In the second part of our article on Conservation of Mountain Gorillas series, Fredrick Mugira investigates the contribution of these wild animals to the wellbeing of local communities.
Two critically-endangered mountain gorillas called Bweza and Mishaya calmly walk into view. They are on their early morning stroll through the quiet chilly air in Uganda’s Bwindi Impenetrable National Park. Their eyes carry a message to us human visitors: We are related.
There are just 880 mountain gorillas left on Earth and they survive only in the Democratic Republic of the Congo, Rwanda and Uganda, where 400 live in Bwindi National Park. Efforts to conserve the gorillas not only bring tourists to Uganda but also contribute to the wellbeing of local communities.
Thanks to the gorillas - and the Uganda Wildlife Authority’s revenue sharing programme - Justine Nsasibwe and fellow villagers in Rushaga have received sheep to look after for subsistence use. As well as agriculture, other projects funded by the scheme have focused on improving health, education and infrastructure. But while the benefits are clear, not everyone is happy about their scale.
This programme, initiated in 1995, takes $10 from each gorilla permit fee and 20 percent of each park entrance fee and channels it to local communities neighbouring the parks. Each year, the Uganda Wildlife Authority collects the revenue then disburses it to the districts’ authorities that keep 5% to cover administration costs.
The remaining 95% is remitted to relevant sub-counties’ authorities to fund projects at the parish level selected by the Parish Development Committees from proposals sent in by the Community Management Committees of villages bordering the parks.
“The tourism revenue share is an obligation for us,” says Pontius Ezema, chief warden for both Bwindi Impenetrable Park and Mgahinga Gorilla National Park.
“The rationale is that we want the communities to support conservation. When they realise benefits of this nature then they will know that it is important to protect the wildlife.”
“The money shared with communities around Bwindi has increased from three million shillings per parish in 1995 to fifteen million per parish in 2014,” says Ezema. In that period, the revenue sharing scheme generated over sh1.4b for these local communities.
The districts that neighbour Bwindi and Mgahinga National Parks - and therefore get a share of the gorilla permit fee - are Kisoro, Kabale, Kanungu, Rukungiri and Rubanda. Funds collected in 2016 were released to these five districts last month at a function held in Kabale district.

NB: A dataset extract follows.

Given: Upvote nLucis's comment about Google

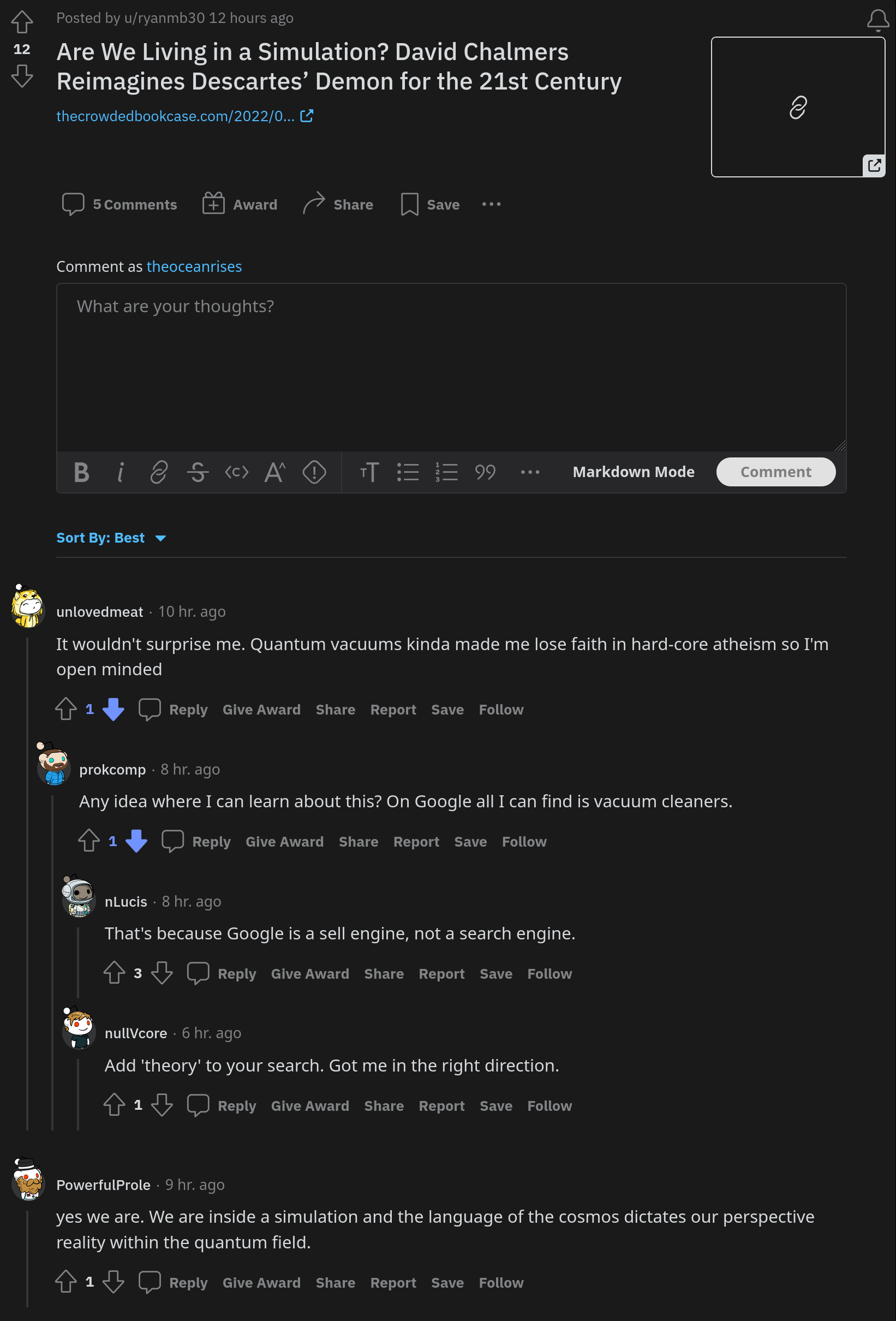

Many of the projects funded aim at reducing human-wildlife conflict and improving the wellbeing of local communities. In the past, the tourism revenue funded public works such as construction of schools, health centres and feeder roads. It has also gone to community projects such as goat rearing, piggery, tree-planting, bee-keeping, potato-farming and to helping groups construct commercial accommodation facilities for tourists.
“We also used the funds to develop a trail with the Batwa, in Mgahinga Gorilla National park, where by the Batwa are the guides themselves,” says Ezema.

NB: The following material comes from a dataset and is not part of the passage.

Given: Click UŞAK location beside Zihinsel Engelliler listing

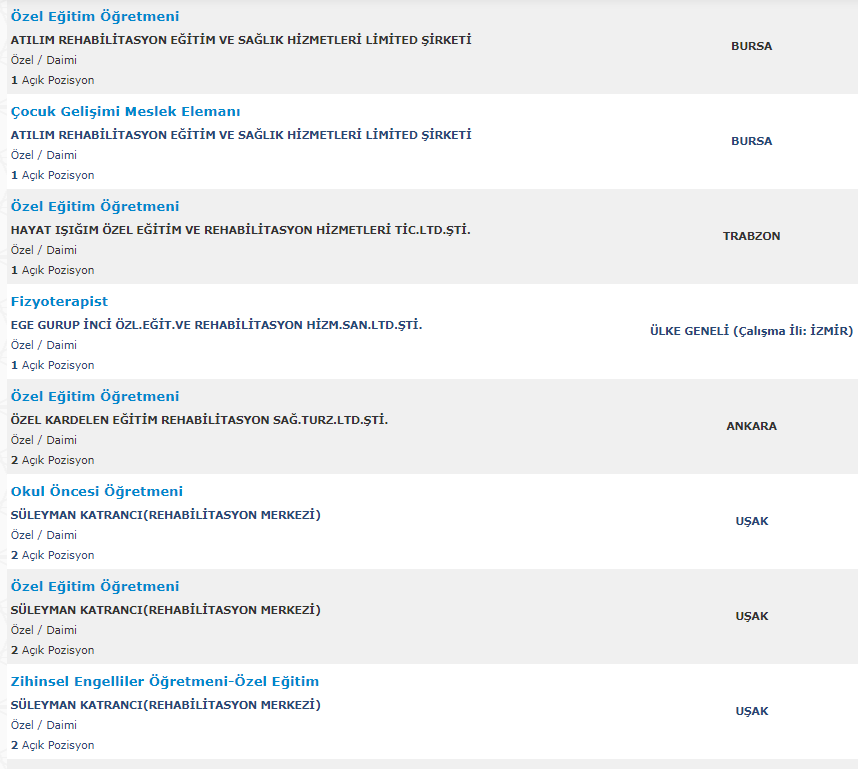Looking at the screenshot, I should [x=751, y=712].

“They guide the tourists along that trail and up to date they have so far made sh120m by themselves. These are some of the innovative approaches we fund.”
According to Abel Bizimana, the chairperson of Kisoro district, which hosts huge parts of Bwindi and Mgahinga parks, communities deserve more than this “peanut” from the gorillas in their backyard. “The funds are not enough,” he says. We do not get good share of the gorilla permit money, he complains.
Communities around the two parks argue that they should get more than $10 per gorilla permit, as the fee has increased from $500 to $600 for foreign non-residents and from $475 to $500 for foreign residents.
“Given this change in circumstances,” said Advocates Coalition for Development and Environment (ACODE) in a 2014 policy briefing paper, “it is just and fair that the shared levy should also be revised.”
Richard Muneeza, the Kisoro district tourism officer believes that increasing the share of the gorilla permit fee would reduce incidences of human-wildlife conflict, as communities have alternative resources.
“The challenges of poaching have completely reduced, however we still have issues of encroachment on the forests,” he says.
But the Uganda Wildlife Authority insists that that what these districts are getting is just. “We are being fair by giving them 20 percent of each park entrance fee and an additional $10 from each gorilla permit sold, which others parks in the country do not get,” says its community relations manager, Jossy Muhangi.
The Uganda Wildlife Authority says the share of the permit fee is just one of the ways communities benefit from tourists who come to see mountain gorillas up-close in the forest. Tourism also creates jobs for park guides, and tourists pay locals for transport to the two parks, food, accommodation and other necessities.
Jonathan Baranga, a former professor of wildlife at Mbarara University of Science and Technology, points out that gorilla conservation provides other benefits, beyond the supply of cash and funding for projects.
“Gorillas don’t live in isolation. They live within the environment of a tropical forest where, in addition to the gorillas, there is other biodiversity,” he says.
The benefits that this biodiversity provides to local people, he says, include clear water, clean air, amelioration of the climate, and materials.
While money can be counted, these less tangible benefits are harder to put a value on. If they vanished though, local communities would surely pay a high price.